_GIVEN INFORMATION:_

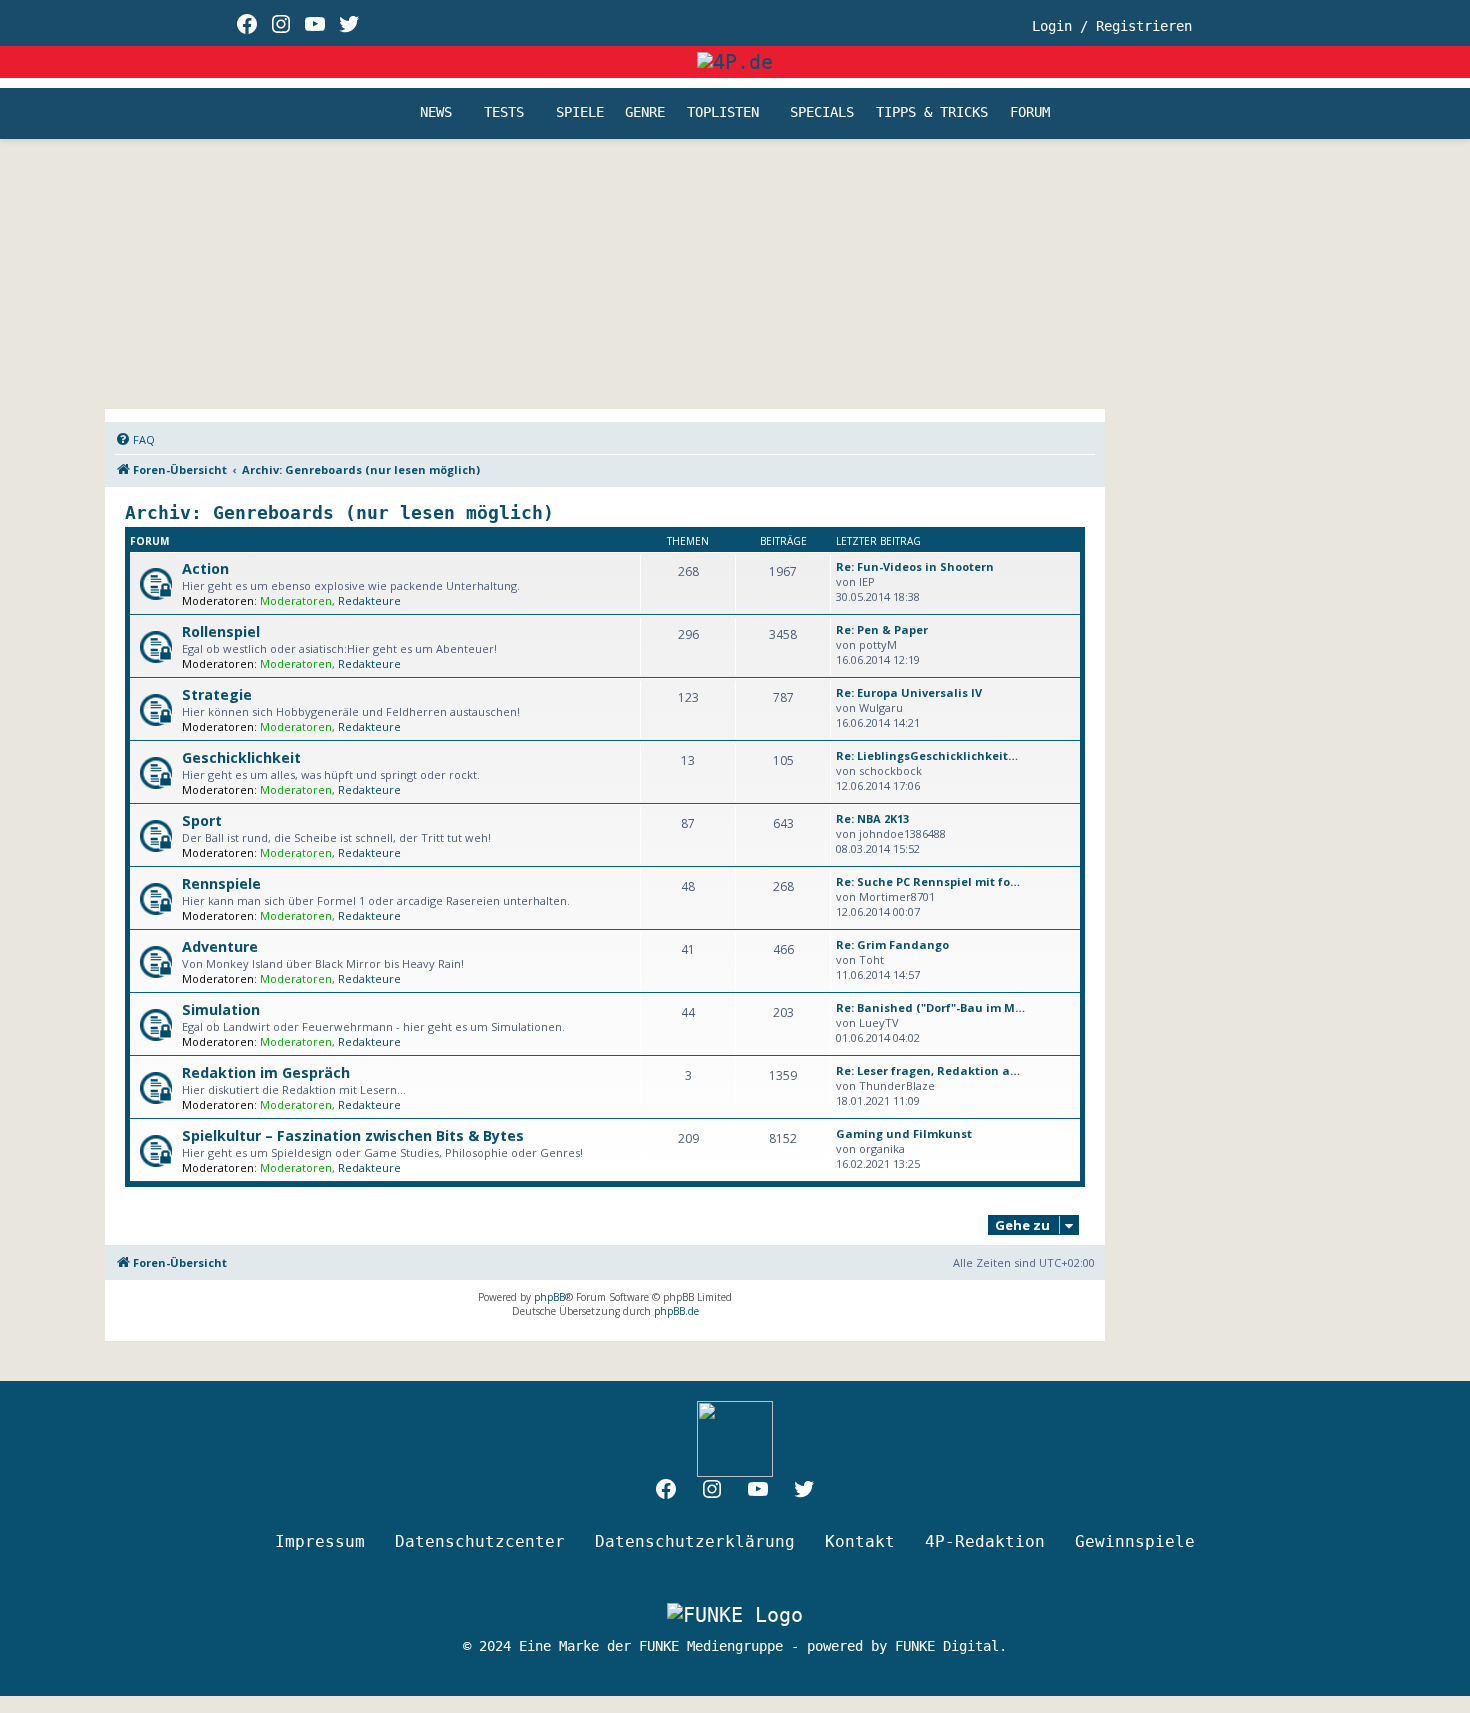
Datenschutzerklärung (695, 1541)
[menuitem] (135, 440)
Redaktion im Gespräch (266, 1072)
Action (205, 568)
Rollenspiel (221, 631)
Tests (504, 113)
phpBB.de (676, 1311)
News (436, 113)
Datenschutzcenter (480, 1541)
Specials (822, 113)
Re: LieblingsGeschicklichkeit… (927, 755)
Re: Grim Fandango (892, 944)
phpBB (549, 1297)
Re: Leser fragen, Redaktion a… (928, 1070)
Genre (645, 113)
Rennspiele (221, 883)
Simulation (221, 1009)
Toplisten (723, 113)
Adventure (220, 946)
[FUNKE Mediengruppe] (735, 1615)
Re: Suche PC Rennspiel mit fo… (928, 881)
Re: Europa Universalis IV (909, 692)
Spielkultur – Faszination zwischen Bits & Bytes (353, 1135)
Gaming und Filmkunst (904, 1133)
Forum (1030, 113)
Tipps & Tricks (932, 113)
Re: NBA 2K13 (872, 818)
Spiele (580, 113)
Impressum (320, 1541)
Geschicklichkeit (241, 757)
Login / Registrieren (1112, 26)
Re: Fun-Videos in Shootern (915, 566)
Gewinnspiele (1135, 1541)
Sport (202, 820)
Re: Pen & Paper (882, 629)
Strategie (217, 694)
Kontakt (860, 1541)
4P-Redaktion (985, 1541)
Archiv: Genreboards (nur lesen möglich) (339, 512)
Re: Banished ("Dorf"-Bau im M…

_WHAT IS BEING ASKED:_
Could you return all lines from the data above that contain the string "Redaktion"?

_RESPONSE TO THIS EXERCISE:_
Redaktion im Gespräch (266, 1072)
Re: Leser fragen, Redaktion a… (928, 1070)
4P-Redaktion (985, 1541)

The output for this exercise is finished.